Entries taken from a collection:

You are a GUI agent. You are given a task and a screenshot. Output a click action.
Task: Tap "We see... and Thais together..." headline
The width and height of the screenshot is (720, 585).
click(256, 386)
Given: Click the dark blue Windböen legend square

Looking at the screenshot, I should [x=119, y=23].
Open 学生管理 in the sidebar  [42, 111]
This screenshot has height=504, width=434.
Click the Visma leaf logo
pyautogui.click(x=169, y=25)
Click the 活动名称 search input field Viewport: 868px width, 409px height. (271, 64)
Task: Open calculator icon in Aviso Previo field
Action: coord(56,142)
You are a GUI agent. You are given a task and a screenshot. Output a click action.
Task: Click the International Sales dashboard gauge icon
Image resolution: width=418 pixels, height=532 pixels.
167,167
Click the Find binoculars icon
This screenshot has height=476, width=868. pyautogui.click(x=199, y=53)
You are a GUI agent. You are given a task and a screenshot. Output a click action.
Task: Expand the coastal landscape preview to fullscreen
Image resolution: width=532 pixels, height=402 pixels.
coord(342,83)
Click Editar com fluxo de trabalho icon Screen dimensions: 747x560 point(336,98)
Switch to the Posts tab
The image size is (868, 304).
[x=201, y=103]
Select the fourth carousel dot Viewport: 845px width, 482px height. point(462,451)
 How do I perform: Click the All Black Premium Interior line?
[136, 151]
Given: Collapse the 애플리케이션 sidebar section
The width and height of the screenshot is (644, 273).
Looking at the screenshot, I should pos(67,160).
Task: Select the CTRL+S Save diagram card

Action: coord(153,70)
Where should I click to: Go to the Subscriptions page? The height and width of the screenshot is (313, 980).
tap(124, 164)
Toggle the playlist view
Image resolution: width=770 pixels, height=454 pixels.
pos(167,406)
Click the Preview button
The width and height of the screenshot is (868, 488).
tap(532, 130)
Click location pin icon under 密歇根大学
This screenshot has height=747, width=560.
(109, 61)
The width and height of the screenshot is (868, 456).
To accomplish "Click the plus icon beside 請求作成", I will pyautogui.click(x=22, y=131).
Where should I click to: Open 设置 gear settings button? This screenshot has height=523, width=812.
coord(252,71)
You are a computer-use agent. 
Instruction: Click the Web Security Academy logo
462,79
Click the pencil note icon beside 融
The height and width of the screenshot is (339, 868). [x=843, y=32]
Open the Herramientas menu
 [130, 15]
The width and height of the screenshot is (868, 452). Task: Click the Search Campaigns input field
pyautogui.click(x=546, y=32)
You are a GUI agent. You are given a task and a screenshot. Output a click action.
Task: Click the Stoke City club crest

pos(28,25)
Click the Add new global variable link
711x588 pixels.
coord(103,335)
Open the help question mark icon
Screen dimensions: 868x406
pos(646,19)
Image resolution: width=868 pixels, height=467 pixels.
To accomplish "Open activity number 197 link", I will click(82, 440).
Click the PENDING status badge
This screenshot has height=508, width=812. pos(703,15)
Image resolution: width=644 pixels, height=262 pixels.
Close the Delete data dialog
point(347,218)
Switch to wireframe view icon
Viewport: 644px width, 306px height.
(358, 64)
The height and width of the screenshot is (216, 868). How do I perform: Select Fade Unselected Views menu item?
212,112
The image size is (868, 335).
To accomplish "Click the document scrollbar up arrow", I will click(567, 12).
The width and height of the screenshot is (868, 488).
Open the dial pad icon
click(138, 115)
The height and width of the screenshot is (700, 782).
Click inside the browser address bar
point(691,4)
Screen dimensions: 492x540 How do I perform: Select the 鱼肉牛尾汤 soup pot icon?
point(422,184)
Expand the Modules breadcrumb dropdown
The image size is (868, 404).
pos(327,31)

Task: Each line shown above must be repeated exactly.

Problem solution:
You are a GUI agent. You are given a task and a screenshot. Output a click action.
Task: Tap "We see... and Thais together..." headline
The width and height of the screenshot is (720, 585).
click(256, 386)
Given: Click the dark blue Windböen legend square

Looking at the screenshot, I should [x=119, y=23].
Open 学生管理 in the sidebar  [42, 111]
This screenshot has height=504, width=434.
Click the Visma leaf logo
pyautogui.click(x=169, y=25)
Click the 活动名称 search input field Viewport: 868px width, 409px height. (271, 64)
Task: Open calculator icon in Aviso Previo field
Action: coord(56,142)
You are a GUI agent. You are given a task and a screenshot. Output a click action.
Task: Click the International Sales dashboard gauge icon
Image resolution: width=418 pixels, height=532 pixels.
167,167
Click the Find binoculars icon
This screenshot has height=476, width=868. pyautogui.click(x=199, y=53)
You are a GUI agent. You are given a task and a screenshot. Output a click action.
Task: Expand the coastal landscape preview to fullscreen
Image resolution: width=532 pixels, height=402 pixels.
coord(342,83)
Click Editar com fluxo de trabalho icon Screen dimensions: 747x560 point(336,98)
Switch to the Posts tab
The image size is (868, 304).
[x=201, y=103]
Select the fourth carousel dot Viewport: 845px width, 482px height. point(462,451)
 How do I perform: Click the All Black Premium Interior line?
[136, 151]
Given: Collapse the 애플리케이션 sidebar section
The width and height of the screenshot is (644, 273).
Looking at the screenshot, I should pos(67,160).
Task: Select the CTRL+S Save diagram card

Action: coord(153,70)
Where should I click to: Go to the Subscriptions page? The height and width of the screenshot is (313, 980).
tap(124, 164)
Toggle the playlist view
Image resolution: width=770 pixels, height=454 pixels.
pos(167,406)
Click the Preview button
The width and height of the screenshot is (868, 488).
tap(532, 130)
Click location pin icon under 密歇根大学
This screenshot has height=747, width=560.
(109, 61)
The width and height of the screenshot is (868, 456).
To accomplish "Click the plus icon beside 請求作成", I will pyautogui.click(x=22, y=131).
Where should I click to: Open 设置 gear settings button? This screenshot has height=523, width=812.
coord(252,71)
You are a computer-use agent. 
Instruction: Click the Web Security Academy logo
462,79
Click the pencil note icon beside 融
The height and width of the screenshot is (339, 868). [x=843, y=32]
Open the Herramientas menu
 [130, 15]
The width and height of the screenshot is (868, 452). Task: Click the Search Campaigns input field
pyautogui.click(x=546, y=32)
You are a GUI agent. You are given a task and a screenshot. Output a click action.
Task: Click the Stoke City club crest

pos(28,25)
Click the Add new global variable link
711x588 pixels.
coord(103,335)
Open the help question mark icon
Screen dimensions: 868x406
pos(646,19)
Image resolution: width=868 pixels, height=467 pixels.
To accomplish "Open activity number 197 link", I will click(82, 440).
Click the PENDING status badge
This screenshot has height=508, width=812. pos(703,15)
Image resolution: width=644 pixels, height=262 pixels.
Close the Delete data dialog
point(347,218)
Switch to wireframe view icon
Viewport: 644px width, 306px height.
(358, 64)
The height and width of the screenshot is (216, 868). How do I perform: Select Fade Unselected Views menu item?
212,112
The image size is (868, 335).
To accomplish "Click the document scrollbar up arrow", I will click(567, 12).
The width and height of the screenshot is (868, 488).
Open the dial pad icon
click(138, 115)
The height and width of the screenshot is (700, 782).
Click inside the browser address bar
point(691,4)
Screen dimensions: 492x540 How do I perform: Select the 鱼肉牛尾汤 soup pot icon?
point(422,184)
Expand the Modules breadcrumb dropdown
The image size is (868, 404).
pos(327,31)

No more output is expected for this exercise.